[Source records]

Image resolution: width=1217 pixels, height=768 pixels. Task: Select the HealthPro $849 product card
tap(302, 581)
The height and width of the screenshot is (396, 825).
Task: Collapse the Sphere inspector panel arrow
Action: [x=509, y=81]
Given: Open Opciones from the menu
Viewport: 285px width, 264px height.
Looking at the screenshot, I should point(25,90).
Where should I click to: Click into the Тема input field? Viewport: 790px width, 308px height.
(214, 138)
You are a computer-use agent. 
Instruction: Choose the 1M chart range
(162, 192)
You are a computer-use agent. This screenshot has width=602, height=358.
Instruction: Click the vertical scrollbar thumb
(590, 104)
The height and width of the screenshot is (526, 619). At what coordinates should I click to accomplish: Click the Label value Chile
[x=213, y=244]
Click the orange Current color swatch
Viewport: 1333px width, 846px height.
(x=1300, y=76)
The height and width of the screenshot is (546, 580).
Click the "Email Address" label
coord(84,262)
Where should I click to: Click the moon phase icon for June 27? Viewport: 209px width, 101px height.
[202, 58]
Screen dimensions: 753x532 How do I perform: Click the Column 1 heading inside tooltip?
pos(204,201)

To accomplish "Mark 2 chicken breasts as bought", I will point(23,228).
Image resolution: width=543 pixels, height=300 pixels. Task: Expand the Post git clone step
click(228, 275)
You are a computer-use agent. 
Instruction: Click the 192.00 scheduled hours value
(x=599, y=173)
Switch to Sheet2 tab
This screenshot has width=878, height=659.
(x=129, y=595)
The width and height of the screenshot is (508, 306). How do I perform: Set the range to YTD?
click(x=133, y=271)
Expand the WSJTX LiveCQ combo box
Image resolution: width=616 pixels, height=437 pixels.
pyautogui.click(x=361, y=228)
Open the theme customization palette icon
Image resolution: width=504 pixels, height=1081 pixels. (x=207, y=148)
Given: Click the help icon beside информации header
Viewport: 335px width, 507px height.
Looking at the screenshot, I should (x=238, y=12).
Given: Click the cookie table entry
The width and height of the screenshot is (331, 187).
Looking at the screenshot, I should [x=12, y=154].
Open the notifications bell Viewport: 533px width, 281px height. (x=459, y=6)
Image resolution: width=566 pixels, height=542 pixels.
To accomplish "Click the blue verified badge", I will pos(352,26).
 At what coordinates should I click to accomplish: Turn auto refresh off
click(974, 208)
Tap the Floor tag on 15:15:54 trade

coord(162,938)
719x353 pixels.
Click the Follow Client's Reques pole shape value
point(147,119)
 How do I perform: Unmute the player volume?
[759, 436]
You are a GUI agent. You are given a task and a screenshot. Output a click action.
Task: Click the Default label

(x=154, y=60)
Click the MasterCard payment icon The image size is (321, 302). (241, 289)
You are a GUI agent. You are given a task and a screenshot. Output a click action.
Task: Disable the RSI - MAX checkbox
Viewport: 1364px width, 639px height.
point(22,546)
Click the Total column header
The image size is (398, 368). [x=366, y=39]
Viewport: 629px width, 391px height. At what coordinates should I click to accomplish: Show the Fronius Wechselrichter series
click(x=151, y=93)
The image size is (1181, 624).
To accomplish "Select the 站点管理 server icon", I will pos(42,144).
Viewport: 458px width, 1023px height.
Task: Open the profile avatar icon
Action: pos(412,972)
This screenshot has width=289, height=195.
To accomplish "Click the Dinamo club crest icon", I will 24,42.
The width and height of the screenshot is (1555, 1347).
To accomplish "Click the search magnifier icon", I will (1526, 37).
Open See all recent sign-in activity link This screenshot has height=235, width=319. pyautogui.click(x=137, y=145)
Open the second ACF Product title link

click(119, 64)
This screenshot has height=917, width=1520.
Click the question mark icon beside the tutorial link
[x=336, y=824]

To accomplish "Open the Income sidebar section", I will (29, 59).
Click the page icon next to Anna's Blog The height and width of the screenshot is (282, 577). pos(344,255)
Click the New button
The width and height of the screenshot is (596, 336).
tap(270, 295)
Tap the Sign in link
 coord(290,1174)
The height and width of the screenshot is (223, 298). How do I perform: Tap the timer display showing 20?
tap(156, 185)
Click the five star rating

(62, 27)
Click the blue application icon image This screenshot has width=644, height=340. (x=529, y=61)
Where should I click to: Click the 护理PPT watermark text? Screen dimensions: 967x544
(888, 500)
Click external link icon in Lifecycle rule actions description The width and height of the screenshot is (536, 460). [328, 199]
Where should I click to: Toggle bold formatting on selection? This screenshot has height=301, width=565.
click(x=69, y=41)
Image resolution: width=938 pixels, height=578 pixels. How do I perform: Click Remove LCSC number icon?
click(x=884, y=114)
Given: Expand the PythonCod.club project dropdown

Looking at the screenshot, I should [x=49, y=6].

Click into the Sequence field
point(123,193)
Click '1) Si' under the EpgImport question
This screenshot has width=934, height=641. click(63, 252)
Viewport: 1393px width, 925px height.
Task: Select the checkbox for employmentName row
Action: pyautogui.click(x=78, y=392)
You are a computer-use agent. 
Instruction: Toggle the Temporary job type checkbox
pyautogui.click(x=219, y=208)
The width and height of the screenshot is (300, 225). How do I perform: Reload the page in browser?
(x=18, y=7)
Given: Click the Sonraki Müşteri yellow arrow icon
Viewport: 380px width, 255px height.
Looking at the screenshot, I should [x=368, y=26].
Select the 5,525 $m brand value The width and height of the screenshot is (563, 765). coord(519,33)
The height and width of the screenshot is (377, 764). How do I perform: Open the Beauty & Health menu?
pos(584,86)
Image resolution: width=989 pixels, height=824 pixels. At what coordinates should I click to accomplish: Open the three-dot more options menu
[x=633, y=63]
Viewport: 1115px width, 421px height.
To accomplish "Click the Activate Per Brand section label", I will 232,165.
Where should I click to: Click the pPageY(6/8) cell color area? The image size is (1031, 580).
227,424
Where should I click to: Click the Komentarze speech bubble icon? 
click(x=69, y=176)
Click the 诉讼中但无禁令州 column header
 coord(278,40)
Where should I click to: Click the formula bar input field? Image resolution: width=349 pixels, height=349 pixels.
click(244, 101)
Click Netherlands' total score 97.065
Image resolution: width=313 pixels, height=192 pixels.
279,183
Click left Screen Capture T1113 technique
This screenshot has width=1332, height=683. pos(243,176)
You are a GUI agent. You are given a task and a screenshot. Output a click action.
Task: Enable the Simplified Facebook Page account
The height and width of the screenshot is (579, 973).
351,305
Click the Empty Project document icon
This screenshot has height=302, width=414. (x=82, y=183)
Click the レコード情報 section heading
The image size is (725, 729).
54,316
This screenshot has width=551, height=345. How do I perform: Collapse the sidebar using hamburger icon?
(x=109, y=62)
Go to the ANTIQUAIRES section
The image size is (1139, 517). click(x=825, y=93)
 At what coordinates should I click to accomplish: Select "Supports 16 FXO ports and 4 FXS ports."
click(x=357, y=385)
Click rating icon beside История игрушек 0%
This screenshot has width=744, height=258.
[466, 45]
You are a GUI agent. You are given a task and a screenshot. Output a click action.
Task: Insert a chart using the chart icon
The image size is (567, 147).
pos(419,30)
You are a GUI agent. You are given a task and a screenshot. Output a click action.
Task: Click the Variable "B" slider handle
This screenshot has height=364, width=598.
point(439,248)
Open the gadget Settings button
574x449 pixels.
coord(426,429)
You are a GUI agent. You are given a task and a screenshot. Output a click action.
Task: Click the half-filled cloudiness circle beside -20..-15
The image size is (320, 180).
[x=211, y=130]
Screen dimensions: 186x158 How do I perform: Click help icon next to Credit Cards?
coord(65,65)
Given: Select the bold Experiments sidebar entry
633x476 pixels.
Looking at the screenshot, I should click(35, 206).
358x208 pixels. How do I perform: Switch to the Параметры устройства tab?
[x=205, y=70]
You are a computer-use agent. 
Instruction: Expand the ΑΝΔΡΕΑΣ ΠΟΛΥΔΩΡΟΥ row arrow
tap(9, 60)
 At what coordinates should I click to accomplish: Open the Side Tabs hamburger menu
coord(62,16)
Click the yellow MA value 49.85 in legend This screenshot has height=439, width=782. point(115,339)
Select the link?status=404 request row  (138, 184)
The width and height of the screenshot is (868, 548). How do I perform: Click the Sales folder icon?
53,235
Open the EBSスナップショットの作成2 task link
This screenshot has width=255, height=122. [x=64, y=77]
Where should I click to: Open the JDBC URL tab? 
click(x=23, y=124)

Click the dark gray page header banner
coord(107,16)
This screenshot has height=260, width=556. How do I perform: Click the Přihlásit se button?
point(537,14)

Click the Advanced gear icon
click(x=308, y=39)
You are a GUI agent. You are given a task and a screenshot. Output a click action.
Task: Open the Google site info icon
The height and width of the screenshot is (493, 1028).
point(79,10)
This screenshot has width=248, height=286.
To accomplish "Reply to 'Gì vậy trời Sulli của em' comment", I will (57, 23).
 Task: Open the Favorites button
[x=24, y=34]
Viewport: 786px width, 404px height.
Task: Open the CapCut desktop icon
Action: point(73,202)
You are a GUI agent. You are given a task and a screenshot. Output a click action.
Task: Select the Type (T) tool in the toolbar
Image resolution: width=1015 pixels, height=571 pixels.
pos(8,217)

Exercise instructions: Search the data above for the string "blue" and report each line that holds it.

Task solution:
To accomplish "Click the blue verified badge", I will pos(352,26).
Click the blue application icon image This screenshot has width=644, height=340. (x=529, y=61)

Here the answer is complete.